L’Algérie a réduit de 99 % le trafic de carburant à ses frontières. Les pertes sont passées de 1,5 milliard de litres en 2013 à 3-5 millions en 2025, une économie bienvenue dans un contexte de déficit budgétaire.
Les autorités algériennes ont réussi à réduire drastiquement le trafic de carburant aux frontières ouest (Maroc, Mauritanie) et sud (Mali, Niger) depuis les pics observés en 2013, passant de pertes estimées à environ 1,5 milliard de litres annuels à des saisies résiduelles se situant entre 3 et 5 millions de litres en 2025. Ce recul constitue une aubaine pour l’économie algérienne, paralysée ces dernières années par un déficit budgétaire important, notamment aggravé par la chute des recettes énergétiques.
Des tranchées de cinq mètres pour stopper le flux
Dès 2013, l’Algérie a décrété l’état d’alerte à cause d’un trafic quotidien qui pouvait atteindre 300 000 tonnes vers le Maroc. Pour y remédier, des tranchées d’une profondeur de cinq mètres ont été creusées, opération achevée en 2016. Les saisies de carburant ont atteint un pic à 660 000 litres en 2014 aux frontières ouest, avec une hausse des interceptions estimée à 60%.
En 2025, selon des témoignages recueillis par Maghreb Emergent dans la région de Tlemcen, le trafic de carburant est désormais perçu comme appartenant au passé. « Le trafic de carburant a disparu, aujourd’hui c’est le trafic de drogue qui constitue un défis », déclare un pompiste de Sebdou. Cet acteur ancien du secteur, qui gère une station-service depuis plusieurs décennies, préfère « les pertes de quelques sous sur le trafic de carburant plutôt que de perdre nos enfants, livrés au trafic et à la consommation de toutes sortes de drogues ».
Au sud, la production locale change la donne
Un scénario similaire prévaut à la frontière sud avec le Mali. Depuis la rupture quasi totale entre la junte au pouvoir à Bamako et Alger, quasiment plus aucune goutte de carburant ne traverse cette frontière.

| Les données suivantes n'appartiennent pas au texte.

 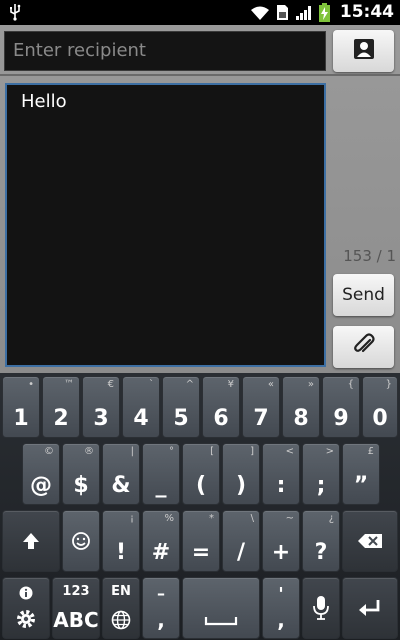 I want to click on key-label: ', so click(x=281, y=594).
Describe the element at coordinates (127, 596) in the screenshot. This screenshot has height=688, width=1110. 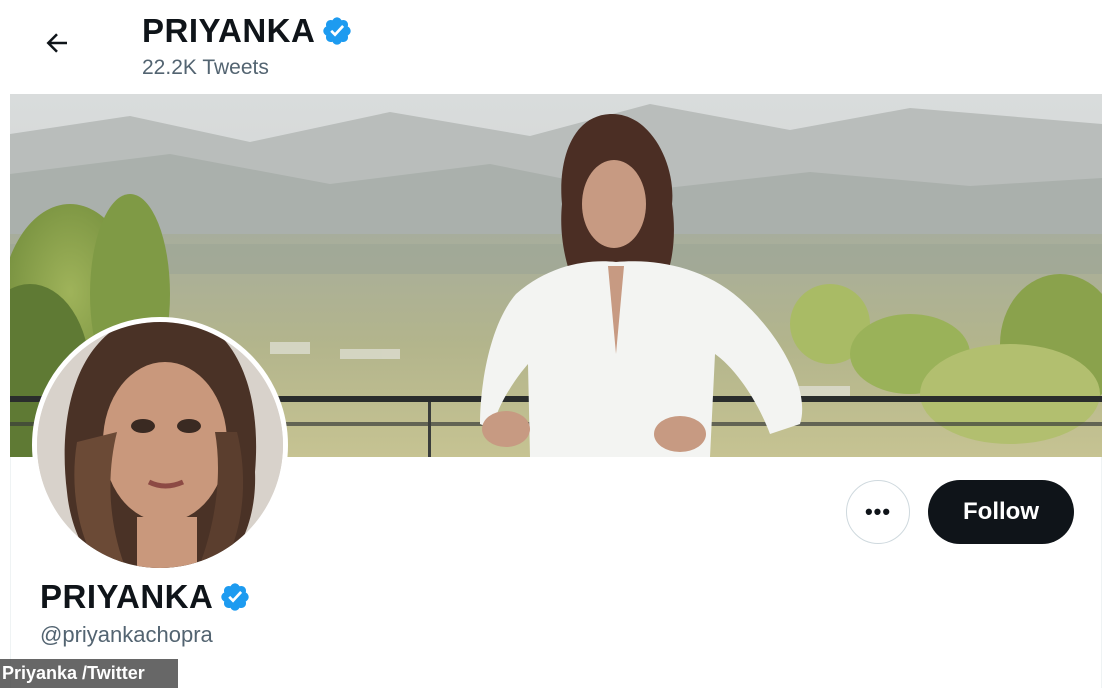
I see `profile-display-name: PRIYANKA` at that location.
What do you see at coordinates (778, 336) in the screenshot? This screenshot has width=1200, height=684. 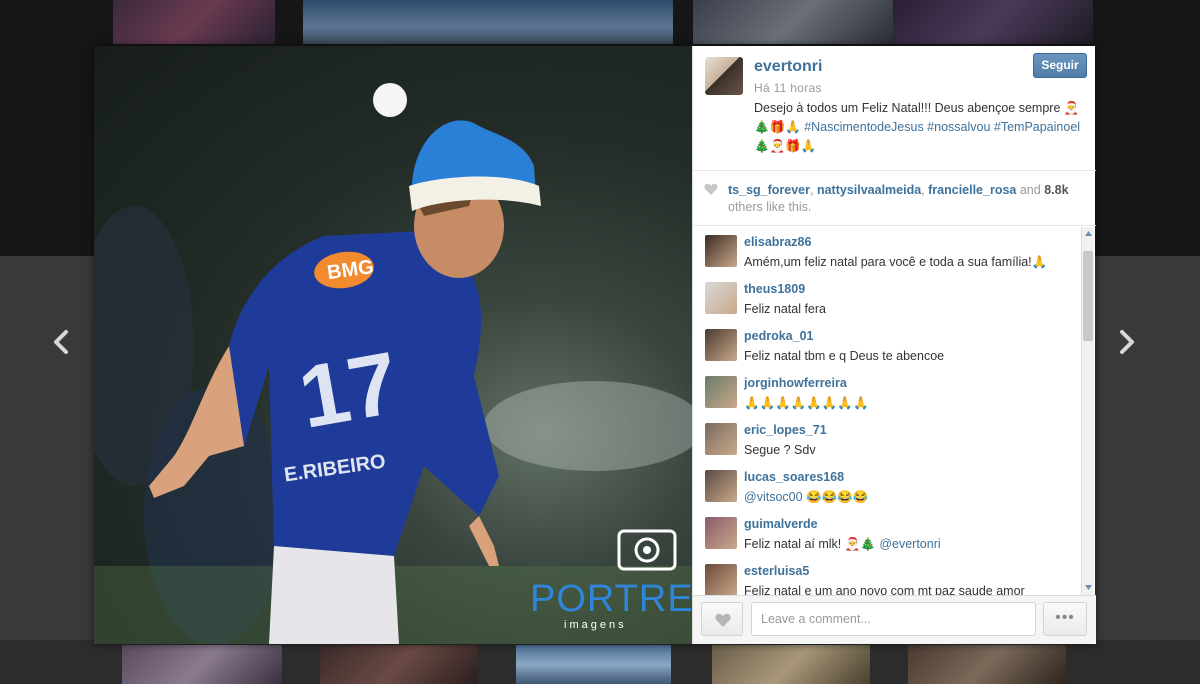 I see `commenter-username: pedroka_01` at bounding box center [778, 336].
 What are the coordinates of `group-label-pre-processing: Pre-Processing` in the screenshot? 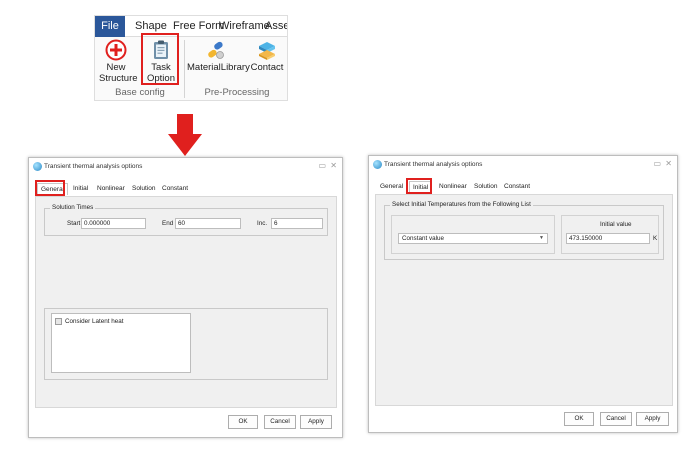 It's located at (237, 92).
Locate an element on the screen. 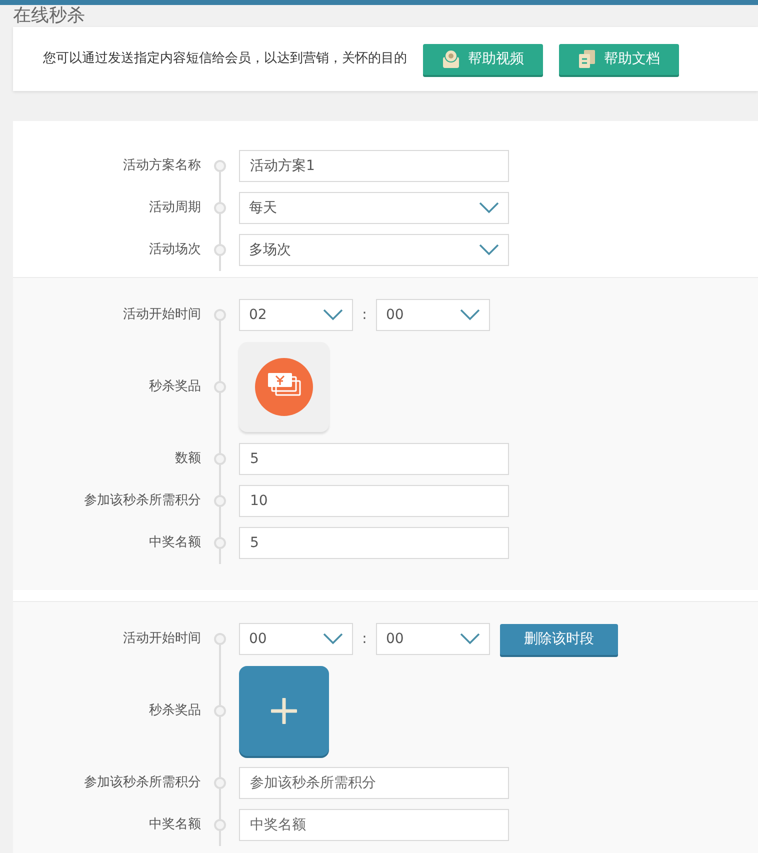  select-field: 多场次 is located at coordinates (374, 250).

Quant à la frontière avec le Niger, le carburant n’est plus un enjeu majeur de contrebande, car le Niger est devenu producteur de pétrole depuis plusieurs années. Certaines régions frontalières continuent de consommer du gasoil et de l’essence algériens, nous confient des sources locales. Toutefois, le carburant algérien y est de plus en plus concurrencé par les carburants locaux.
Dans d’autres régions du Niger, c’est le carburant en provenance du Nigeria, moins cher et plus disponible, qui est majoritairement consommé, en raison d’une sécurisation moins stricte de la frontière nigéro-nigériane.

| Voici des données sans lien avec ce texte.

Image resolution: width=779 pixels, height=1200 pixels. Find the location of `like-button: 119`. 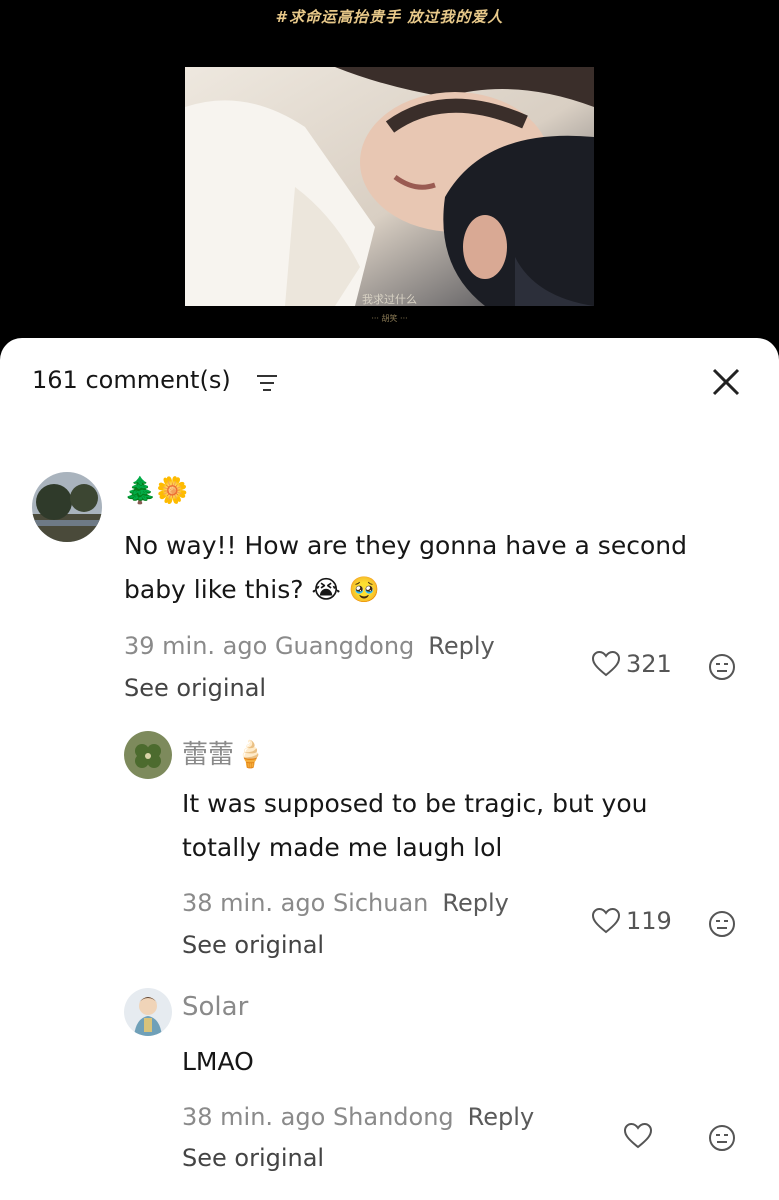

like-button: 119 is located at coordinates (632, 921).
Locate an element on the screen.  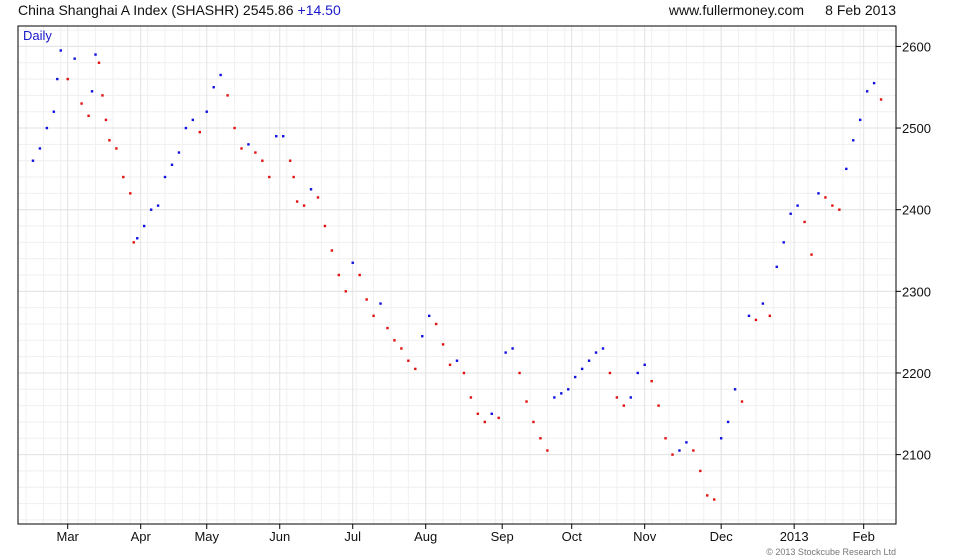
x-tick-label: Jun is located at coordinates (280, 536).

La Tunisie, dernier débouché du trafic
La Tunisie reste pratiquement la seule destination significative des contrebandiers de carburant. Cependant, l’approvisionnement ne s’opère pas forcément via les stations des villes frontalières.
Les mesures de sécurité ne se limitent pas aux frontières sud et ouest ; les autorités algériennes traquent les narcotrafiquants et contrebandiers sur tout le territoire. Selon plusieurs témoignages, ces trafiquants préfèrent désormais s’approvisionner depuis les wilayas de l’intérieur. « Khenchela est devenue une source d’approvisionnement des trafiquants de carburant », confie un témoin.
Le dernier communiqué du MDN rapporte d’ailleurs la saisie d’une grande quantité de carburant à Reggane, dans la wilaya d’Adrar, à des centaines de kilomètres de Bordj Badji Mokhtar, renforçant l’idée d’un déplacement géographique du trafic.